Debtors could qualify for a discharge of debts by filing chapter 7 bankruptcy. Typically, chapter 7 is also known as liquidation or straight bankruptcy and it is designed to provide legal protection to such debtors that have been faced enormous financial problems. However, to qualify for chapter 7 bankruptcy, you could be required to pass the Means Test as per new bankruptcy laws, where debtors are tested for determining their eligibility for securing debt relief under chapter 7. And if you fail to pass the Means Test, you would automatically be eligible for a chapter 13 bankruptcy which involves a monthly repayment plan for repaying a portion of debts back to your creditors.

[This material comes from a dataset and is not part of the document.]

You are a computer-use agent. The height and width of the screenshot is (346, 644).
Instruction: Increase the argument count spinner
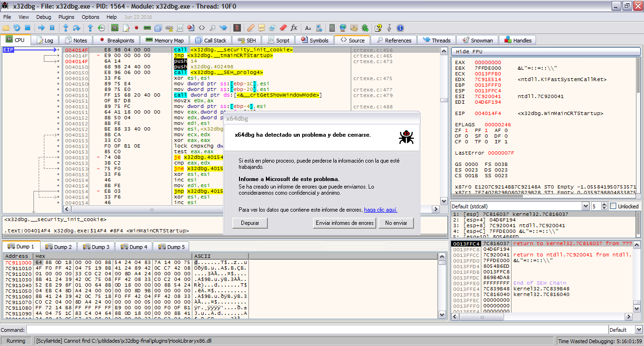click(605, 204)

In any case, it could be important for a debtor to have chapter 7 bankruptcy information if he primarily intends to get his debts discharged through the chapter 7 process. This is because if the bankruptcy court discovers during the case that you had engaged yourself in fraudulent practices, your chapter 7 petition may be rejected. Furthermore, some other debts like back taxes, student education loans, child support payments, debts caused by death of a family member, etc. may still qualify for a discharge in a chapter 7 bankruptcy. Although debts accruing from death of other person or personal injuries suffered on account of drunken driving or drug overdose may not be eligible for a discharge.
As per the United States federal bankruptcy laws, a debtor could be discharged for several debts through chapter 7. These include personal loans, credit cards, medical bills, etc. usually, under the typical chapter 7 bankruptcy process, a bankruptcy filer loses the right to retain all non-exempt property assets. Nevertheless, there could be few debtors that may file for discharge of excessive debts with chapter 7 bankruptcy filing and at the same time consider alternative option for some debts that do not qualify for a discharge with such conditions.
Alternatively, there is theoption which involves a favorable monthly repayment plan that is spread over 3 to 5 years. Apart from that farmers could consider chapter 12 bankruptcy and big business owners could file for bankruptcy under chapter 1. Besides, chapter 9 bankruptcy applies to municipalities or government bodies and chapter 15 is meant for bankruptcies involving properties in more than one country. In any case for individuals and small business owners and 13 could be the most viable options.
Alternatively, there is the
option which involves a favorable monthly repayment plan that is spread over 3 to 5 years. Apart from that farmers could consider chapter 12 bankruptcy and big business owners could file for bankruptcy under chapter 1.